A 100-watt lightbulb radiates energy at a rate of 100 J/s (The watt, a unit of power, or energy over time, is defined as 1 J/s). If all of the light emitted has a wavelength of 500nm, how many photons are emitted per second? (Assume three significant figures in this calculation.)
E of 1 photon = hc/wavelength
E of 1 photon x # photons = 100 J
2.52*10^-18??? is what I got
never mind it tells me that it is not right. I don't know what I am doing wrong. (6.626*10^-34)(3.00*10^8)/ (500*10^-9)= 3.98*10^-19 so 100/ 3.98*10^-19= 2.52*10^-18
Thanks for showing your work.
I think your error is in the last step. If I divide 100/4E-19 I get an answer like 25E+19 or 2.5E20 Check that out.
To calculate the number of photons emitted per second, we need to use the formula that relates power, energy, and photon energy:
Power = Energy / time
Power = (Number of photons x Energy per photon) / time
We know that the power emitted by the lightbulb is 100 J/s, and the energy per photon can be calculated using the equation:
Energy per photon = Planck's constant x speed of light / wavelength
So, let's calculate the energy per photon:
Plank's constant (h) = 6.626 x 10^-34 J·s
Speed of light (c) = 3.00 x 10^8 m/s
Wavelength (λ) = 500 nm = 500 x 10^-9 m
Energy per photon = (6.626 x 10^-34 J·s x 3.00 x 10^8 m/s) / (500 x 10^-9 m)
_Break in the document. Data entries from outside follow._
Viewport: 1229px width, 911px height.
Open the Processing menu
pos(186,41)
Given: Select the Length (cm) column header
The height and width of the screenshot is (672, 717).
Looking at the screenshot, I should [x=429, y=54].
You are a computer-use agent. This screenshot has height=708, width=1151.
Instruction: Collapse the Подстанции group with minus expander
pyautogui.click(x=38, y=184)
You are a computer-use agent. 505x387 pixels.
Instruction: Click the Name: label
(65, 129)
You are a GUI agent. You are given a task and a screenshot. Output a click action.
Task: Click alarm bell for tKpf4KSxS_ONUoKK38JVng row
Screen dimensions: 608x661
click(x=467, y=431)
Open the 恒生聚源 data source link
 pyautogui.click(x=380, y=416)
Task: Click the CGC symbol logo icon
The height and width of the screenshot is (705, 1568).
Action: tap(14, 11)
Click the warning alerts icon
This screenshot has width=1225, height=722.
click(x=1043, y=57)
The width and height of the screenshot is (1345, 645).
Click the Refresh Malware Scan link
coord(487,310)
Now, let's compute the value:
Energy per photon = 3.9768 x 10^-19 J
Now, we can substitute the values back into the power equation to find the number of photons emitted per second:
Power = (Number of photons x Energy per photon) / time
100 J/s = (Number of photons x 3.9768 x 10^-19 J) / 1 s
To solve for the number of photons, we rearrange the equation:
Number of photons = (Power x time) / Energy per photon
Number of photons = (100 J/s x 1 s) / 3.9768 x 10^-19 J
Finally, we can calculate the number of photons emitted per second:
Number of photons = 2.5166 x 10^20 photons/s
Therefore, approximately 2.517 x 10^20 photons are emitted per second.